Week 8 : DS4100

Statistics

Posted on March 12th, 2017

One of my favorite websites regarding data is fivethirtyeight.com, Nate Silver's brainchild. It's very focused on gathering key insights from the public data repositories. The key is that Silver, or one of his other analysts, use statistical models they designed themselves to run analysis on the data. While everyone does technically have access to the information being used, the fact that distinct statistical models are being used allows the team at fivethirtyeight to ensure that they can get the most out of it.

A good example would be their sports analysis. For the NBA, Silver and his team pull information on team record since the 1950s, when data was first recorded. They then built a model to calculate an "ELO" score for each team that changes on the results of very game. While all the game scores were publically available, this model was able to utilize them to create an entirely new set of data. Now, thanks to the statistical models and algorithms created by the team, it's possible for any visitor to the site to directly compare two teams of different eras against each other. This was all thanks to the proprietary statistics work done by the 538 team.

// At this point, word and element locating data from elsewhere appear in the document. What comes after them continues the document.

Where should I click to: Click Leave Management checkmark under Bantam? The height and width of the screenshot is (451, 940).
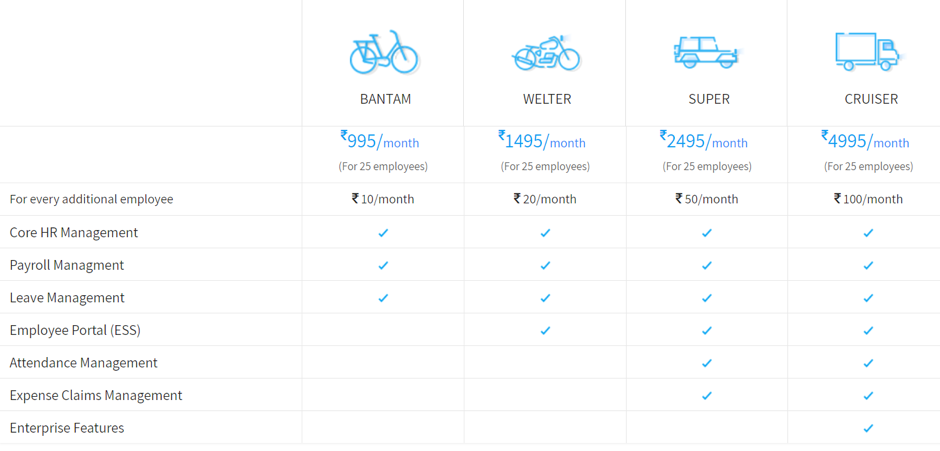[x=383, y=297]
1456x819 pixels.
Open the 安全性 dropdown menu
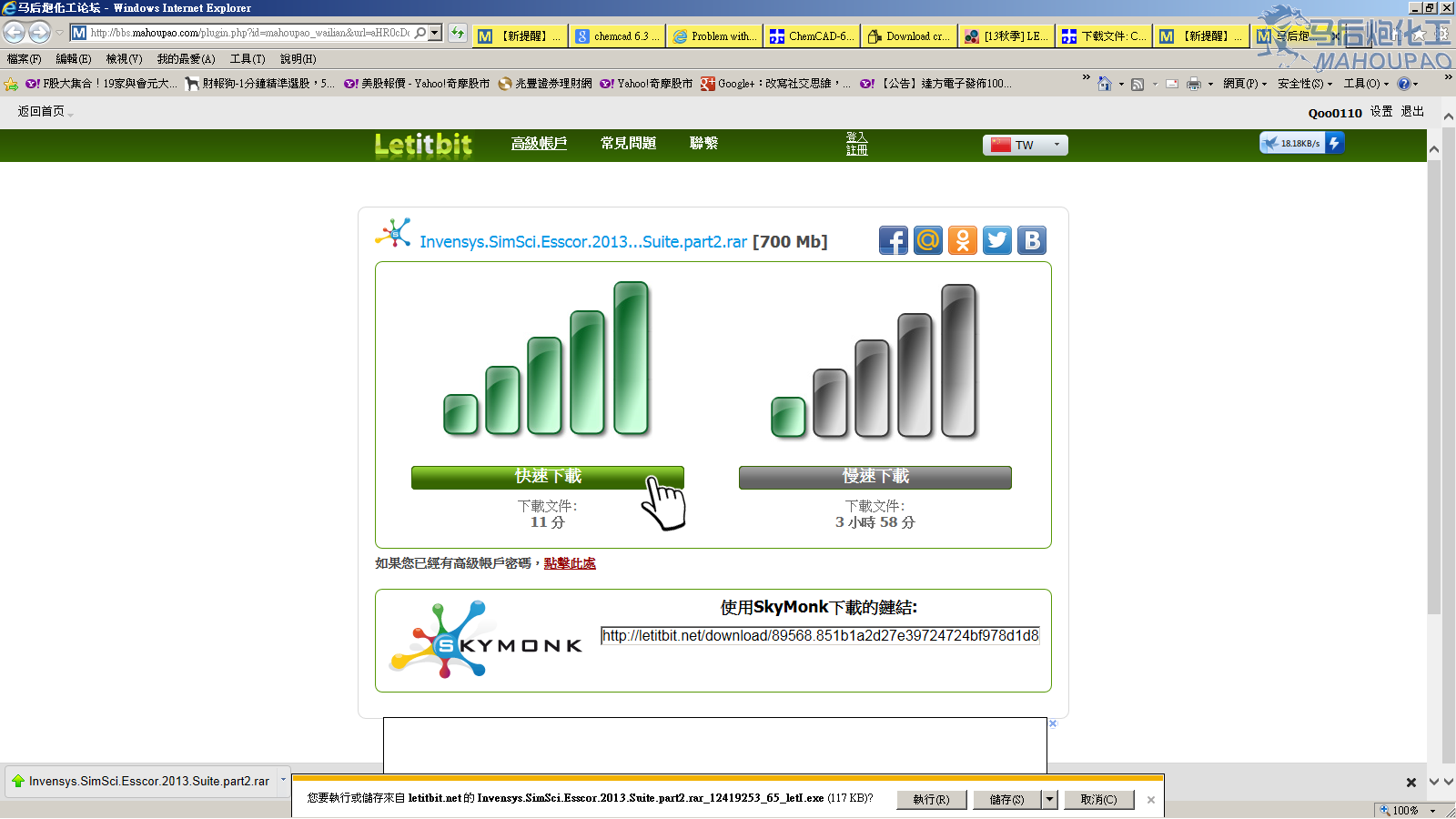pos(1304,84)

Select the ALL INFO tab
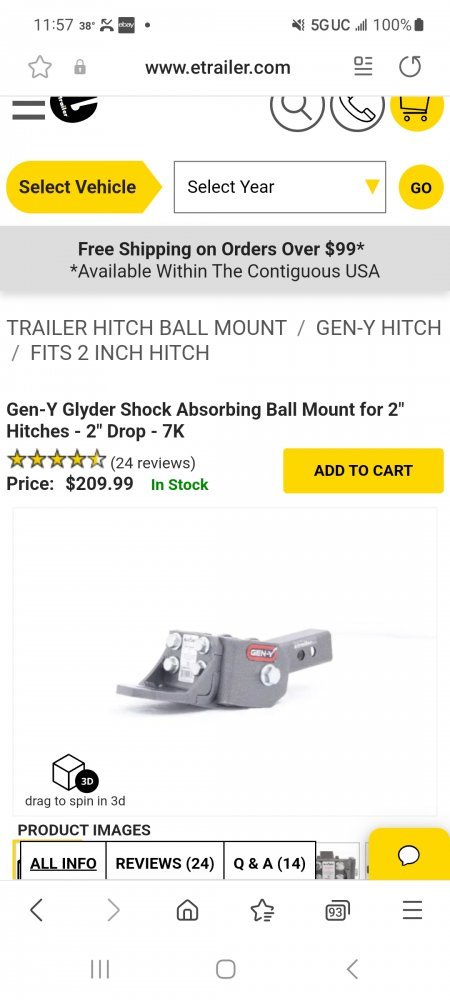click(x=63, y=864)
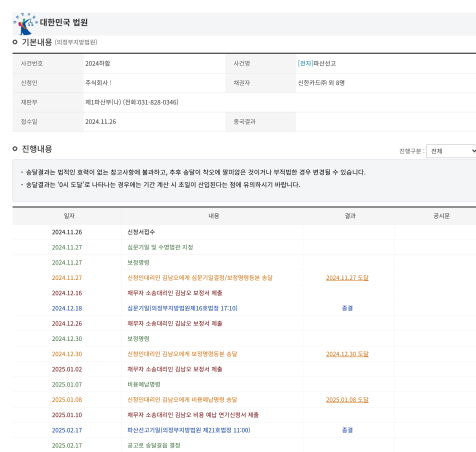The image size is (476, 452).
Task: Click the 2024.12.30 도달 link
Action: point(347,354)
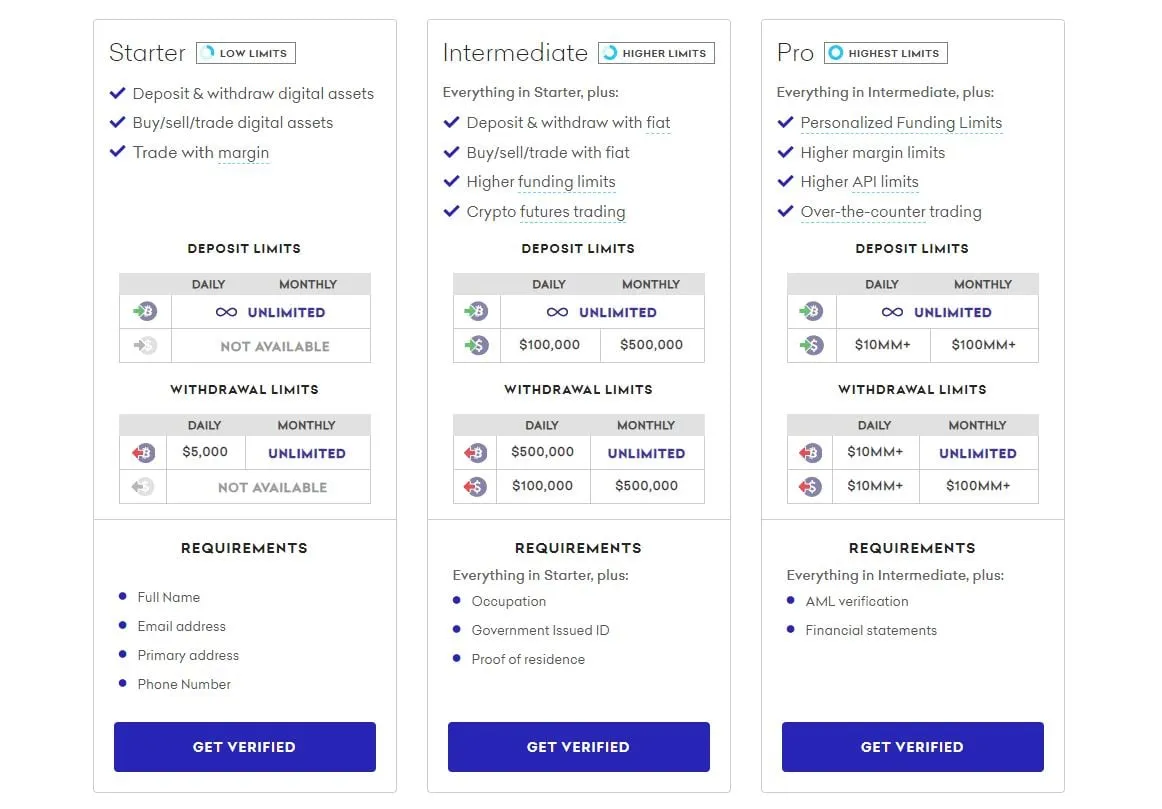Click the checkmark next to Crypto futures trading
This screenshot has height=809, width=1162.
pyautogui.click(x=451, y=211)
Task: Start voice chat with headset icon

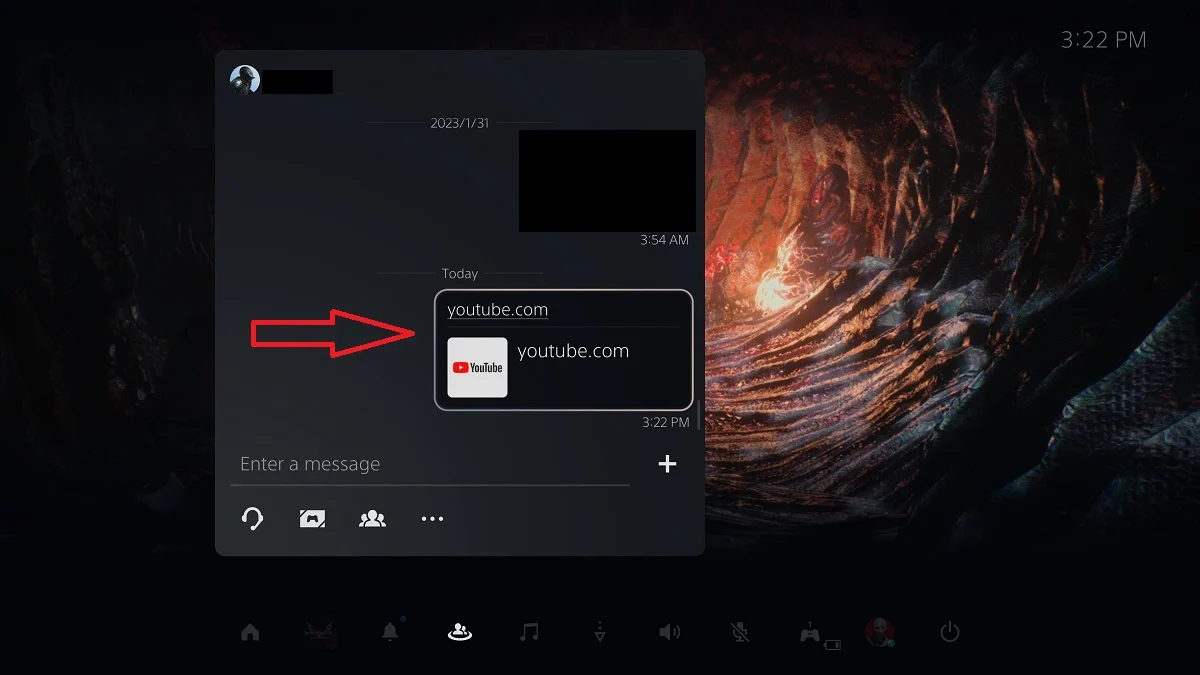Action: tap(252, 518)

Another good example of the value of statistics comes with "The Upshot," the New York Times' data blog. They recently posted an article on improving NCAA brackets. While that topic isn't necessarily the most important, the work done by their team and their model allowed them to gain insights that wouldn't be found otherwise. It's useful to a subset of people, but in other realms similar analysis can be extraordinarily useful. Even within the Upshot, articles are written about topics as diverse as blizzards and policies instituted by the Federal Reserve. In every scenario, it's clear that statistical analysis can allow one to make key insights that would otherwise be unknown.